Dietmar Ringel: Was hängt denn überhaupt jetzt davon ab, dass es Deutschland gerade macht? Also was kann Deutschland vielleicht besser oder weniger gut als andere und wie viel hängt denn auch vom Geschick Angela Merkels ab?

Jean-Claude Juncker: Jeder, der jetzt im Vorsitz wäre, müsste diese Aufgabe erledigen. Es ist Gott sei Dank so, dass jetzt Deutschland auf dem Stuhl des Präsidenten sitzt und es ist Gott sei Dank so, dass mit Bundeskanzlerin Angela Merkel jemand den Vorsitz übernimmt, der Europa im Gefühl hat, Europa im Kopf hat, Europa im Bauch hat, der zuhören kann, Grossen und Kleinen, und dem es deshalb gelingen wird, so sehe ich das jedenfalls, falsche Optionen zu eliminieren, nicht sich dazu zu versteifen, zu denken, man könne jetzt wieder die Verhandlungen beim Nullpunkt anfangen, sondern dafür zu sorgen, dass die Substanz des Vertrages erhalten bleibt. Dies wird der Kanzlerin gelingen.
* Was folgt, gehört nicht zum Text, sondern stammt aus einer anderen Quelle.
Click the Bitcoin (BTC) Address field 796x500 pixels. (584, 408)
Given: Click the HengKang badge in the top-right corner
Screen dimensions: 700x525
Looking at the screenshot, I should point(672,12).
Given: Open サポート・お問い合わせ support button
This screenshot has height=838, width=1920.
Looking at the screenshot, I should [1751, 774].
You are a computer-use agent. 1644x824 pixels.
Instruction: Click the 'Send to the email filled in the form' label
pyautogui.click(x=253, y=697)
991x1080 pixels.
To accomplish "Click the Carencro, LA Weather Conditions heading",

Dietmar Ringel: Wenn Sie sagen, nicht beim Nullpunkt anfangen, was sind denn die Essentials wo Sie sagen das muss unbedingt bleiben?

Jean-Claude Juncker: Bleiben müssen die institutionellen Neureglungen, die Abstimmungsverhältnisse im Rat, die Entscheidungsfindungsmechanismen, die Zusammensetzung der Kommission, den ständigen Präsidenten des Europäischen Rates, die Schaffung des Postens des europäischen Außenministers, das Zurückbehalten dessen was wir als Normenkatalog europäischer Wertegebung im Grundrechtekatalog aufgeschrieben haben und dann dafür zu sorgen, dass wir weiterkommen in Sachen gemeinsame Energiepolitik, dass wir weiterkommen in Sachen gemeinsame Außenpolitik, dass wir, was ich für vorderdringlich wichtig halte, weiterkommen in Sachen europäische Sozialunion. Dies sind Elemente des Verfassungstextes der vorgelegt wurde und die meiner Ansicht nach übernommen werden müssten.

Dietmar Ringel: Das ist ja schon eine ganze Menge was Sie da sagen, wo sind denn da noch Spielräume?

Jean-Claude Juncker: Die Spielräume wird die deutsche Präsidentschaft ausloten müssen. Man wird sich konzeptuell über Neuausrichtungen verständigen müssen. Ich nehme mal das Beispiel europäische Sozialunion: es kann ja nicht so sein, dass die Europäische Union und ihre inhaltliche Politikgestaltung sich immer stärker von der europäischen Arbeitnehmerschaft entfernt. Wir brauchen so etwas wie einen Mindestsockel an Arbeitnehmerrechten. Dies könnten wir mit einem so ausgerichteten neuen Grundlagenvertrag bewirken. Man muss sich aber zuerst über das Konzept verständigen. Wollen wir, ja oder nein, in Sachen europäische Sozialunion, ohne in eine schmelztiegelartige Gesamtharmonisiererei zu verfallen, weitermachen oder nicht? Wollen wir ein Europa der Arbeitnehmer, ein Europa der Solidarität oder wollen wir weitermachen mit einem Europa das den Eindruck erweckt, als ginge es die einfachen Menschen nichts mehr an. Dies wird die deutsche Präsidentschaft inhaltlich und nicht nur von der Melodie her gestalten müssen.

Dietmar Ringel: Herr Juncker, Sie haben gesagt, wenn alles nichts hilft, dann wird es künftig ein Europa der zwei Geschwindigkeiten geben, also ein Kerneuropa, die mitmachen beim EU-Verfassungsvertrag und die andern bleiben eben erst mal draußen. Was hätte das denn für Folgen?

Jean-Claude Juncker: Kerneuropa oder Europa der zwei Geschwindigkeiten ist keine Zielvorstellung, ist kein Bewegungsmuster in der Europäischen Union. Ich hätte lieber, wir würden alles mit 27 Staaten an Bord machen. Sollte dies nicht gelingen weil es einige gibt, denen das Tempo nicht passt oder die Inhalte nicht zusagen, werden sich diejenigen zusammenfinden müssen, die sich über Ambition, über Substanz und über Tempo verständigen können. Kein Ziel an sich darf dieses Europa der zwei Geschwindigkeiten sein, sondern der Ausweg aus der Ausweglosigkeit.

Dietmar Ringel: Ich danke Ihnen sehr herzlich. Live am Telefon war das Jean-Claude Juncker, der Ministerpräsident von Luxemburg.